## Task prompt
Please repeat each of the records that follow, exactly as written.

(Collected data)
Start of Block

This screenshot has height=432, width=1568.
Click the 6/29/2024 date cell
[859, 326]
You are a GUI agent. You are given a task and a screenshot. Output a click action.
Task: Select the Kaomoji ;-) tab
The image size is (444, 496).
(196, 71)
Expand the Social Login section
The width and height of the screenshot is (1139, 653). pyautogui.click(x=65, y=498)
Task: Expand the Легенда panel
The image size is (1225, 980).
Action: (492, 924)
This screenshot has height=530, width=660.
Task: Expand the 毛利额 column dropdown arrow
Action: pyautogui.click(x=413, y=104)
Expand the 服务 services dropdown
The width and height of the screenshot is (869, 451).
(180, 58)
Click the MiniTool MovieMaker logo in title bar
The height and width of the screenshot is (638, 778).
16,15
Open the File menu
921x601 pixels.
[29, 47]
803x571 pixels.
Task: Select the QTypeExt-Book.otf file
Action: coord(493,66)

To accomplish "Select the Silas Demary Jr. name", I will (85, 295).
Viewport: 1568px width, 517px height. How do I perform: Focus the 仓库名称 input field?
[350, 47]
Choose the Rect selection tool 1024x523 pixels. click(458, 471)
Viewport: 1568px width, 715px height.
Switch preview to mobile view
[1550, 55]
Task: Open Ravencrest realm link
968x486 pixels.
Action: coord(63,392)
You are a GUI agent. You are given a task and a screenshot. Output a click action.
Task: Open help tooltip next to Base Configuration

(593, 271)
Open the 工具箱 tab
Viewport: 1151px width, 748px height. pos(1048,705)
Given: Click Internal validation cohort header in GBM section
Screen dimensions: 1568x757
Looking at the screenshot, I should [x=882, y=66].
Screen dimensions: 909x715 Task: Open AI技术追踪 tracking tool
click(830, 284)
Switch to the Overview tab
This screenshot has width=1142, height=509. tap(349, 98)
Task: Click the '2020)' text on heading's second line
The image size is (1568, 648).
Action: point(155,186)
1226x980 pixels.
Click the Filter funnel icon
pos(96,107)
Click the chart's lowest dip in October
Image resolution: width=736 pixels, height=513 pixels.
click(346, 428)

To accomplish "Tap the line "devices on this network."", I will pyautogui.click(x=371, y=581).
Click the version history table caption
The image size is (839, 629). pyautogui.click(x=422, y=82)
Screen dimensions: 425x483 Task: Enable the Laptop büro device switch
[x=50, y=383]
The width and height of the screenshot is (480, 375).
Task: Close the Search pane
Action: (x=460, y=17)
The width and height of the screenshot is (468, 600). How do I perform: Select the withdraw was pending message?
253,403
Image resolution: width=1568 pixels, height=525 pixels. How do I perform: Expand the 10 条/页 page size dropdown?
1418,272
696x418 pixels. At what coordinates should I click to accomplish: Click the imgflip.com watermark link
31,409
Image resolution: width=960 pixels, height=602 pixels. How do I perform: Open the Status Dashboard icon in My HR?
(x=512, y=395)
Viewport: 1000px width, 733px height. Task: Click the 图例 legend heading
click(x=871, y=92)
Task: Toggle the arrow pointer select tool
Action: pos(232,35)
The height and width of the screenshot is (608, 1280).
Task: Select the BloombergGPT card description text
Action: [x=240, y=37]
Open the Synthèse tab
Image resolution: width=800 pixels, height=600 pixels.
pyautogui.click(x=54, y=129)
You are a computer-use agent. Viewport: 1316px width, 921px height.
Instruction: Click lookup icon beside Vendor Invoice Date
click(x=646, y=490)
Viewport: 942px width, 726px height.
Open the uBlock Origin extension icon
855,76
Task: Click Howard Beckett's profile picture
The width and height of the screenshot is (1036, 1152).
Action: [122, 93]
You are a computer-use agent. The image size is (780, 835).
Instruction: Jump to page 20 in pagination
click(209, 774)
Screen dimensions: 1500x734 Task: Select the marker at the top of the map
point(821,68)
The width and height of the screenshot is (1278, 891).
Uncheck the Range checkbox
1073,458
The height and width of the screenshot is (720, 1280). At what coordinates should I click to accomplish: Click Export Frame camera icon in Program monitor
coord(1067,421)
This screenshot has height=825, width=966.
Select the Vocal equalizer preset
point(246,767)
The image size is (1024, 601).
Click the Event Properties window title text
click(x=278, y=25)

End of Block

## Solved exercise
This screenshot has height=432, width=1568.
Click the 6/29/2024 date cell
[859, 326]
You are a GUI agent. You are given a task and a screenshot. Output a click action.
Task: Select the Kaomoji ;-) tab
The image size is (444, 496).
(196, 71)
Expand the Social Login section
The width and height of the screenshot is (1139, 653). pyautogui.click(x=65, y=498)
Task: Expand the Легенда panel
The image size is (1225, 980).
Action: (492, 924)
This screenshot has height=530, width=660.
Task: Expand the 毛利额 column dropdown arrow
Action: pyautogui.click(x=413, y=104)
Expand the 服务 services dropdown
The width and height of the screenshot is (869, 451).
(180, 58)
Click the MiniTool MovieMaker logo in title bar
The height and width of the screenshot is (638, 778).
16,15
Open the File menu
921x601 pixels.
[29, 47]
803x571 pixels.
Task: Select the QTypeExt-Book.otf file
Action: coord(493,66)

To accomplish "Select the Silas Demary Jr. name", I will (85, 295).
Viewport: 1568px width, 517px height. How do I perform: Focus the 仓库名称 input field?
[350, 47]
Choose the Rect selection tool 1024x523 pixels. click(458, 471)
Viewport: 1568px width, 715px height.
Switch preview to mobile view
[1550, 55]
Task: Open Ravencrest realm link
968x486 pixels.
Action: coord(63,392)
You are a GUI agent. You are given a task and a screenshot. Output a click action.
Task: Open help tooltip next to Base Configuration

(593, 271)
Open the 工具箱 tab
Viewport: 1151px width, 748px height. pos(1048,705)
Given: Click Internal validation cohort header in GBM section
Screen dimensions: 1568x757
Looking at the screenshot, I should [x=882, y=66].
Screen dimensions: 909x715 Task: Open AI技术追踪 tracking tool
click(830, 284)
Switch to the Overview tab
This screenshot has width=1142, height=509. tap(349, 98)
Task: Click the '2020)' text on heading's second line
The image size is (1568, 648).
Action: point(155,186)
1226x980 pixels.
Click the Filter funnel icon
pos(96,107)
Click the chart's lowest dip in October
Image resolution: width=736 pixels, height=513 pixels.
click(346, 428)

To accomplish "Tap the line "devices on this network."", I will pyautogui.click(x=371, y=581).
Click the version history table caption
The image size is (839, 629). pyautogui.click(x=422, y=82)
Screen dimensions: 425x483 Task: Enable the Laptop büro device switch
[x=50, y=383]
The width and height of the screenshot is (480, 375).
Task: Close the Search pane
Action: (x=460, y=17)
The width and height of the screenshot is (468, 600). How do I perform: Select the withdraw was pending message?
253,403
Image resolution: width=1568 pixels, height=525 pixels. How do I perform: Expand the 10 条/页 page size dropdown?
1418,272
696x418 pixels. At what coordinates should I click to accomplish: Click the imgflip.com watermark link
31,409
Image resolution: width=960 pixels, height=602 pixels. How do I perform: Open the Status Dashboard icon in My HR?
(x=512, y=395)
Viewport: 1000px width, 733px height. Task: Click the 图例 legend heading
click(x=871, y=92)
Task: Toggle the arrow pointer select tool
Action: pos(232,35)
The height and width of the screenshot is (608, 1280).
Task: Select the BloombergGPT card description text
Action: [x=240, y=37]
Open the Synthèse tab
Image resolution: width=800 pixels, height=600 pixels.
pyautogui.click(x=54, y=129)
You are a computer-use agent. Viewport: 1316px width, 921px height.
Instruction: Click lookup icon beside Vendor Invoice Date
click(x=646, y=490)
Viewport: 942px width, 726px height.
Open the uBlock Origin extension icon
855,76
Task: Click Howard Beckett's profile picture
The width and height of the screenshot is (1036, 1152).
Action: [122, 93]
You are a computer-use agent. The image size is (780, 835).
Instruction: Jump to page 20 in pagination
click(209, 774)
Screen dimensions: 1500x734 Task: Select the marker at the top of the map
point(821,68)
The width and height of the screenshot is (1278, 891).
Uncheck the Range checkbox
1073,458
The height and width of the screenshot is (720, 1280). At what coordinates should I click to accomplish: Click Export Frame camera icon in Program monitor
coord(1067,421)
This screenshot has height=825, width=966.
Select the Vocal equalizer preset
point(246,767)
The image size is (1024, 601).
Click the Event Properties window title text
click(x=278, y=25)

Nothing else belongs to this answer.